* ASSIGNMENT
Print the line that contains "[alert] (101, 2475)" and every line after it through the last line of the records below, exactly as written and nothing else.

* SUPPLIED RECORDS
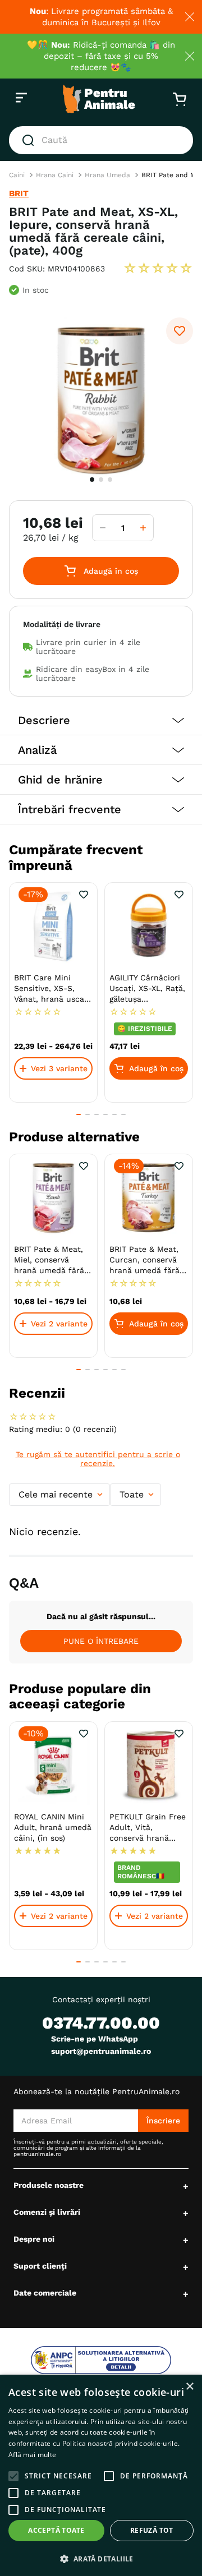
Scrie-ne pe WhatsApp (94, 2038)
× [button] (189, 2387)
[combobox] (101, 140)
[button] (101, 720)
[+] (143, 528)
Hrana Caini (55, 175)
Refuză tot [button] (151, 2530)
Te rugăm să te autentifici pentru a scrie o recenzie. (98, 1459)
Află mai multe (32, 2454)
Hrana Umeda (107, 175)
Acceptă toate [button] (56, 2530)
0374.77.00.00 (101, 2023)
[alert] (101, 2475)
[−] (103, 528)
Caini (17, 175)
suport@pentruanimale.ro (101, 2051)
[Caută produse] (30, 140)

* REPLY
[alert] (101, 2475)
[−] (103, 528)
Caini (17, 175)
suport@pentruanimale.ro (101, 2051)
[Caută produse] (30, 140)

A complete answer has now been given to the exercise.